Hace unos días un afamado escritor presumía en Twitter de tener un teléfono móvil de los de antes, con botones y una pequeña pantalla. Asimismo, afirmaba utilizar el ordenador solo para "escribir, consultar meteorología en el mar, alguna búsqueda en Google y correo electrónico".
Y se quedó tan tranquilo el hombre, que tiene un perfil verificado, casi dos millones de seguidores y alrededor de 37.000 tuits publicados. Vamos, como se suele decir hoy en día, puro postureo.
Hay que rendirse a la evidencia: somos hijos del siglo XXI y no podemos dar la espalda a la tecnología. Y el que niegue tener algún aparatito de pantalla negra, acceso a Internet o cuenta en alguna red social, o miente o es un espécimen digno de ser expuesto en un museo.
A mí me fascina el mundo internáutico, lo utilizo con avidez hace dos décadas y me ha dado más satisfacciones que disgustos (que alguno ha habido). Para una persona con inquietudes sociales pero con tantas limitaciones físicas, la conexión con el mundo virtual es una tabla de salvación.
Tengo cuenta en Facebook, Twitter, Instagram, Google+, Pinterest y por supuesto WhatsApp. Publico mis relatos en un blog, me comunico con el director de este periódico por email, controlo mi cuenta bancaria desde cualquier sitio y compro con una tarjeta-monedero o con Paypal.
Además, son muchas las personas con las que he entablado amistad, por tener las mismas aficiones o expectativas que yo, y he conocido a otras a las que admiraba y que han terminado formando parte de mi vida.
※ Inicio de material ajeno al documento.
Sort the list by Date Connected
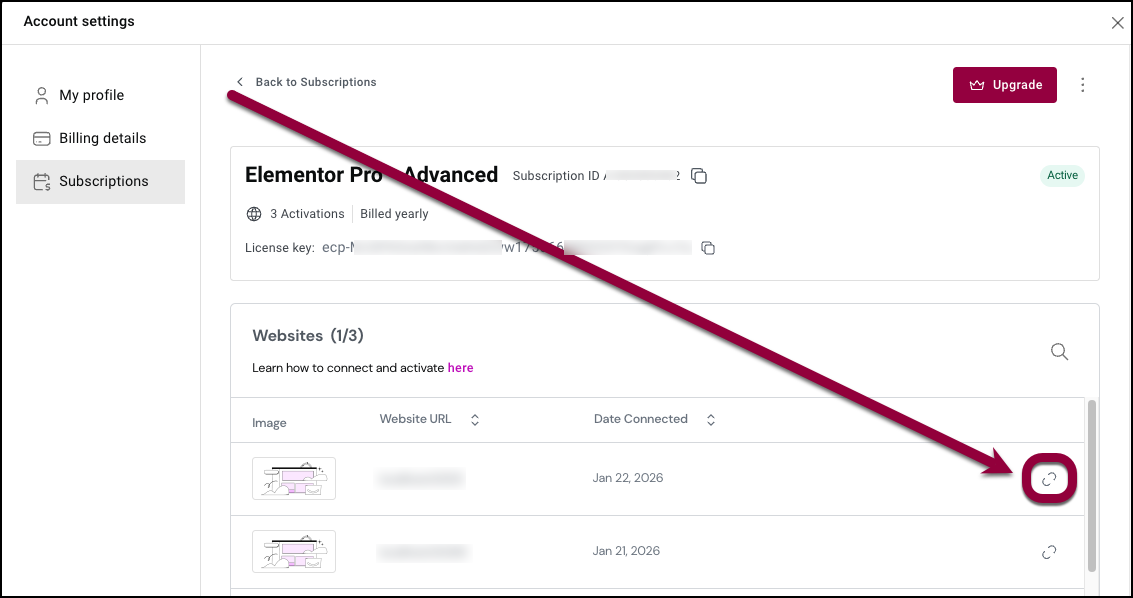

Todo un universo a mis pies.
Como todo, lo cibernético tiene sus inconvenientes y sus ventajas.
En mi opinión, para no caer en sus efectos perniciosos no debemos perder la conexión con la realidad, aparentar lo que no somos y sobre todo, contar jamás lo que no dirías en plena calle con un megáfono.
Admítanlo, les han entrado ganas de leer el periódico con su smartphone. Disfrútenlo.